On Sept. 11, Michigan representatives proposed an internet content ban bill unlike any of the others we’ve seen: This particularly far-reaching legislation would ban not only many types of online content, but also the ability to legally use any VPN.
The bill, called the Anticorruption of Public Morals Act and advanced by six Republican representatives, would ban a wide variety of adult content online, ranging from ASMR and adult manga to AI content and any depiction of transgender people. It also seeks to ban all use of VPNs, foreign or US-produced.
Main issue I have with this article, and a lot of articles on this topic, is it doesn’t address the issue of youth access to porn. I think any semi-intelligent person knows this is a parenting issue, but unfortunately that cat’s out of the bag, thanks to the right. “Proliferation of porn” is the '90s crime scare (that never really died) all over again. If a politician or industry expert is speaking against bills like this, their talking points have to include:
- Privacy-respecting alternatives that promise parents that their precious babies won’t be able to access that horrible dangerous porn! (I don’t argue that porn can’t be dangerous, but this is yet another disingenuous right-wing culture (holy) war)

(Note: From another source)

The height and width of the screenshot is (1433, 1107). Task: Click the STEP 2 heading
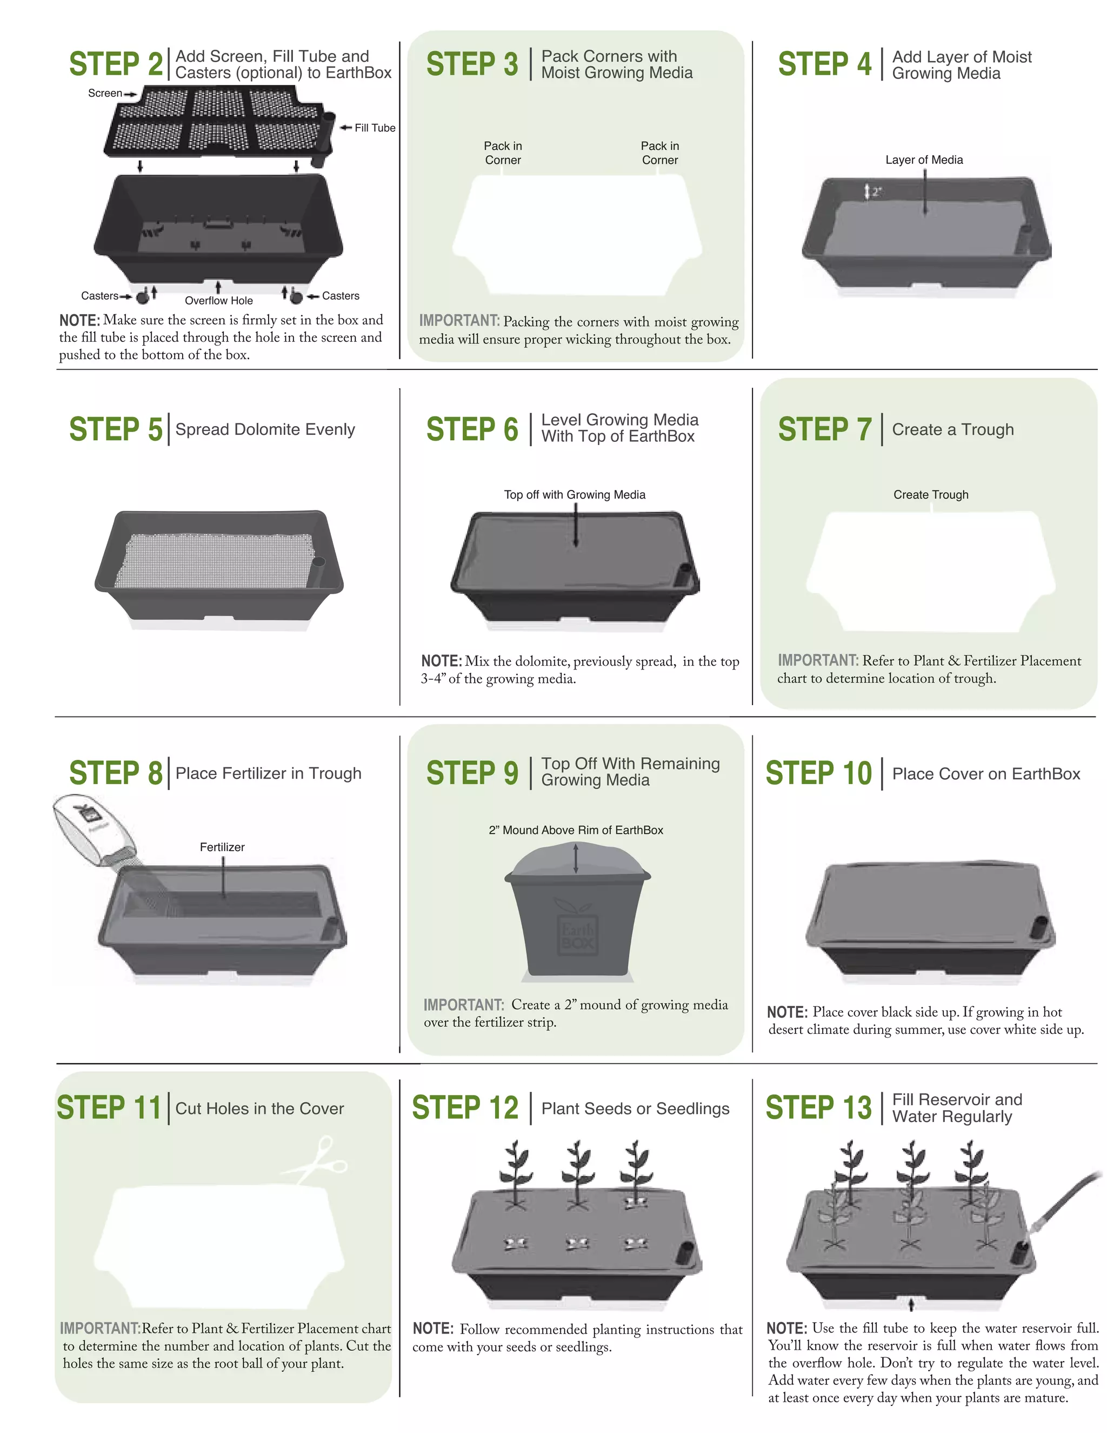(116, 64)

- Addressing that vagueness in the bill sets up the government as morality police (it’s right there in the title of the bill, FFS), and NOBODY in a “free” country should ever want that.
- Stop saying it can be bypassed with technology. The VPN ban in this bill is a reaction to talking points like that.
- Recognize and call out that this has nothing to do with protecting children and everything to do with a religious minority imposing its will on the rest of the country (plenty of recent examples to pull from here).
Unfortunately this is becoming enough of “A Thing” that the left is going to have to, once again, be seen doing “something” about it. So they have to thread a needle of “protecting kids,” while respecting the privacy of their parents who want their kids protected and want to look at porn, and protecting businesses that require secure communications.
They are testing the waters. Just because THIS bill won’t pass it doesn’t mean dismiss it. They really, really, really want to take away privacy as a concept, they want to get ALL up in your private life and they would love to make special camps to send you to if you don’t conform to the picture they want for America.
After this we will see more and more vague and abstract attempts at carving away smaller slices of privacy. Regulations on SOME vpn’s, the closing of a few major open-source software systems like any website hosting downloads of things like TOR (“it’s a terrorist tool! Antifa coordinates with it!”) and the like. Then attempts at defining what a VPN is, defining what “porn” is, and such moves to prepare for more sweeping legislation that will sound more appealing to congresses, both state and federal.